Alcaraz beschrieb seinen Zeitplan als "eng von der ersten Januarwoche bis zur letzten Novemberwoche".

Bis zu dieser Woche (21. Oktober) hat er 61 Spiele bei 16 Turnieren bestritten und vier Titel gewonnen, darunter die Grand-Slam-Trophäen bei den French Open und in Wimbledon.

Seine intensivste Zeit war - wie bei vielen anderen Spielern auch - der Sommer. In 79 Tagen spielte Alcaraz drei Grand-Slam-Turniere und ein olympisches Einzel- und Doppelturnier auf drei Belägen in drei Ländern.

"Ich habe gesehen, dass viele Leute über meinen Kalender sprechen, weil ich viele Ausstellungen gemacht habe", sagte Alcaraz, der zwei Ausstellungen gespielt hat und eine dritte plant, im September.

"Aber man muss den Kalender und die Ausstellungen trennen - das sind zwei verschiedene Dinge.

Die Weltranglistenerste der Frauen, Iga Swiatek, hat sich offen über die Auswirkungen des Tenniskalenders geäußert und gesagt, sie glaube nicht, dass der Sport "in die richtige Richtung" gehe.

Seit ihrem Viertelfinal-Aus bei den US Open hat die Polin eine längere Pause eingelegt. Bei den Korea Open musste sie wegen Erschöpfung aufgeben, bei den China Open zog sie sich aus persönlichen Gründen zurück.

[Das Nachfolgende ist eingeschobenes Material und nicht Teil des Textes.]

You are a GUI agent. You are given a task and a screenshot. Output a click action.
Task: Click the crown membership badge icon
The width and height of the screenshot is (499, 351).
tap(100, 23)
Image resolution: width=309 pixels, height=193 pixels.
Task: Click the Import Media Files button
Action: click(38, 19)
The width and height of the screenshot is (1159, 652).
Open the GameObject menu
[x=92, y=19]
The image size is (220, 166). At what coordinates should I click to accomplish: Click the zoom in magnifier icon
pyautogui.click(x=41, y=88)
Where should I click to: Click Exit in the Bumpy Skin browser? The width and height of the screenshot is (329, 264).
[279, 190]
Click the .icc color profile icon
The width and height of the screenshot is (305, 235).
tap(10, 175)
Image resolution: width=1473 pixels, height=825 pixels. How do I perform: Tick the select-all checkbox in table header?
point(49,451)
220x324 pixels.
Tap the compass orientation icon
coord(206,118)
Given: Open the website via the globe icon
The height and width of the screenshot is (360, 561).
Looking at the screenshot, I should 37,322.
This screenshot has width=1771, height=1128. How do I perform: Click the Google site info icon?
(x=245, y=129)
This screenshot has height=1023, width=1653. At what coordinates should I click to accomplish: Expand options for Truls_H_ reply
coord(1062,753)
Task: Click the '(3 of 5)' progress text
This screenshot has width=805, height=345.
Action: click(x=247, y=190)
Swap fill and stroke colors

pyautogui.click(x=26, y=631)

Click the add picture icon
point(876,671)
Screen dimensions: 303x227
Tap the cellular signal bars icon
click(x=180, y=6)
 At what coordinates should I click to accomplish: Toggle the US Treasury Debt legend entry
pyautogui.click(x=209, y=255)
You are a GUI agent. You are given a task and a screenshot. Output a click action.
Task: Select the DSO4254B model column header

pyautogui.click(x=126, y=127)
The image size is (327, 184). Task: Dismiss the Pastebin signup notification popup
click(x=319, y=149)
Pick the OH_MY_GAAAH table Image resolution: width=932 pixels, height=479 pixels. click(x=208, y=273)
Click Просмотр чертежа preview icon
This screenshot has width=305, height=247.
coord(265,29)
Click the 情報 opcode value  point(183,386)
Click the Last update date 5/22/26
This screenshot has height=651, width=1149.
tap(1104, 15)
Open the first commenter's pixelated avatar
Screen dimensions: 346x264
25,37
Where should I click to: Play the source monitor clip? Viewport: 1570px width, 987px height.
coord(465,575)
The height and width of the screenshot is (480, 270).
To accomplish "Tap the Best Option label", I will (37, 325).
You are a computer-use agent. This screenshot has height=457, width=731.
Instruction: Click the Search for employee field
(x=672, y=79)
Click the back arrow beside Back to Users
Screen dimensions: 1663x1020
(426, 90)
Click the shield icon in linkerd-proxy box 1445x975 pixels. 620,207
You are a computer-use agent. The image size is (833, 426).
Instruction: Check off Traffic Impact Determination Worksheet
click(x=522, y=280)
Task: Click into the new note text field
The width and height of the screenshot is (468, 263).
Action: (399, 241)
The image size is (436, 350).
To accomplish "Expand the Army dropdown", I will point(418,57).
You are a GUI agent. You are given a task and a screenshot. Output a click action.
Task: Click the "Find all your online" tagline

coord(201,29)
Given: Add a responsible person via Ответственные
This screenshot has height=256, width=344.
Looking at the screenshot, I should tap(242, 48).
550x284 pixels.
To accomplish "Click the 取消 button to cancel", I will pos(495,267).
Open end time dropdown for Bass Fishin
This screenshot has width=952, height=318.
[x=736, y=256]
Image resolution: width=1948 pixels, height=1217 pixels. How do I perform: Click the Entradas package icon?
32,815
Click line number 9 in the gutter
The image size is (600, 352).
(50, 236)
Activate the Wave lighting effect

Wie Alcaraz hat sie in dieser Saison 61 Spiele bestritten, davon 54 bei 15 Turnieren gewonnen und fünf Titel geholt, darunter die French Open.

Swiatek hatte einen starken Start in das Jahr. In neun Turnieren verlor sie nur einmal vor der vierten Runde. In der Vorbereitung auf Roland Garros gewann sie drei Titel in drei Ländern in 35 Tagen.

Was haben die Spieler gesagt?

Swiatek sagte, es gebe "zu viele Turniere in der Saison", wodurch "Tennis weniger Spaß" mache.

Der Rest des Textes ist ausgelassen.